ABSTRACT

Although the thematic unity of the works of Max Weber has been much disputed (Tenbruck 1980) there is at least some agreement that the process of rationalization is central to an understanding of Weber’s project (Löwith 1982). The nature of rationalization arises as a crucial issue in Weber’s sociology of modern societies at every point of his sociological investigation. While there is broad agreement as to the centrality of rationality and rationalization in the thought of Weber, it is curious that this feature of his work has not received extensive and systematic scrutiny (Schluchter 1981; Brubaker 1984). Existing studies of Weber’s treatment of rationality typically draw attention to the paradoxical nature of rationalization in human societies, especially in capitalism. There are a number of dimensions to this paradoxical quality of rationality.

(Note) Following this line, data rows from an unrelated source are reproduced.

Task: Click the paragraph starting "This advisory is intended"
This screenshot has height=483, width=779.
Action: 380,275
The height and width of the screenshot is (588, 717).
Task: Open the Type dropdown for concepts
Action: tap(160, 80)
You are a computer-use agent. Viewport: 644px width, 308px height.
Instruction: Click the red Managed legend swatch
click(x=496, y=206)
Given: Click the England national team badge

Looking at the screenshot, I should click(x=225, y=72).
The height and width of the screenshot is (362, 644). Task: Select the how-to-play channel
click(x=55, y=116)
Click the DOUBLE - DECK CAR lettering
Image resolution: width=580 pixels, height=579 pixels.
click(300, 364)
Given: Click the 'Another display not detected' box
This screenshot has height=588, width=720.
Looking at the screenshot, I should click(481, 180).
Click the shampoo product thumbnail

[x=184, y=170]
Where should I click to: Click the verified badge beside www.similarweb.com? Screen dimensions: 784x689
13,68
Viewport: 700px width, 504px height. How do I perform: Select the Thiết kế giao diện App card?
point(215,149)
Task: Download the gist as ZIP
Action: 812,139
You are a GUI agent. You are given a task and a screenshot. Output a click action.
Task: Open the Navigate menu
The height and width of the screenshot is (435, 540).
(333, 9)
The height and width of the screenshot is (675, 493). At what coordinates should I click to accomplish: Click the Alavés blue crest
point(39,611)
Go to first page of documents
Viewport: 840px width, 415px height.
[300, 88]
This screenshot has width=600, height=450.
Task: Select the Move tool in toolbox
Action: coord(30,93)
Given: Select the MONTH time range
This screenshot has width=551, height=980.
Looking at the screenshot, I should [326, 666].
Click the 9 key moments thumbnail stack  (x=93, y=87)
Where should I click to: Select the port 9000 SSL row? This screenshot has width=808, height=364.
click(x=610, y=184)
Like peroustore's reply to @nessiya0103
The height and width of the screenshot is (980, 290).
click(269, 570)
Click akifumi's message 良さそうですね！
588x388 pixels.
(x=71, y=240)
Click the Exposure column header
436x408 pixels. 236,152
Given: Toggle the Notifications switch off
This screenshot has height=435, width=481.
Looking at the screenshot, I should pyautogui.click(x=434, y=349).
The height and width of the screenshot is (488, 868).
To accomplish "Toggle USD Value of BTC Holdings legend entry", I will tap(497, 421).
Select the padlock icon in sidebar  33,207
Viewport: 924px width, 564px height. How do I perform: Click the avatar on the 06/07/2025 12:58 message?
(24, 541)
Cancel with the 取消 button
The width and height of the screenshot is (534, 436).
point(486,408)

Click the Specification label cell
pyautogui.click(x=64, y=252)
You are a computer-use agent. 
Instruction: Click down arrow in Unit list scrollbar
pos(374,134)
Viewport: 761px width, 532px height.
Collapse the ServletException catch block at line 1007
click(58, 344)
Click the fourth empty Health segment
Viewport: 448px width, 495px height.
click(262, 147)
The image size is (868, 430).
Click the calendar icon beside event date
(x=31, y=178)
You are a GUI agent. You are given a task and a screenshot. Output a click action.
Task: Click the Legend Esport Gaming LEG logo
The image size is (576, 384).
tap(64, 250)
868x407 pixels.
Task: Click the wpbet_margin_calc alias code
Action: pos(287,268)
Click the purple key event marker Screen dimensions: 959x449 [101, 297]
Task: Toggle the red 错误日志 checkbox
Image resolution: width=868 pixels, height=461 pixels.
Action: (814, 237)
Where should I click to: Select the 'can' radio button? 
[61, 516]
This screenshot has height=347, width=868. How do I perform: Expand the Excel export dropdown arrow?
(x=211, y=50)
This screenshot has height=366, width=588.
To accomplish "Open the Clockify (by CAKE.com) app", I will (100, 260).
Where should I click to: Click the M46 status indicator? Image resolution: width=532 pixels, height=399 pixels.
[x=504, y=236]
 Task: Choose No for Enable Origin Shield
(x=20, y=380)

The process of western rationality has to some extent a major origin in the irrationality of the Protestant quest for salvation. There is furthermore a contradictory relationship between formal and substantive rationality where substantive questions of value are subordinated to formal questions of logic. There is the further paradox that the outcome of rationalization is a world that is essentially meaningless, lacking in moral direction and dominated by a bureaucratic structure. These contradictions were summarized in Weber’s metaphor of the iron cage, and the contradictory relationship between formal reason and substantive

irrationality was well captured in Herbert Marcuse’s famous essay ‘Industrialisation and Capitalism in Max Weber’ (Marcuse 1968).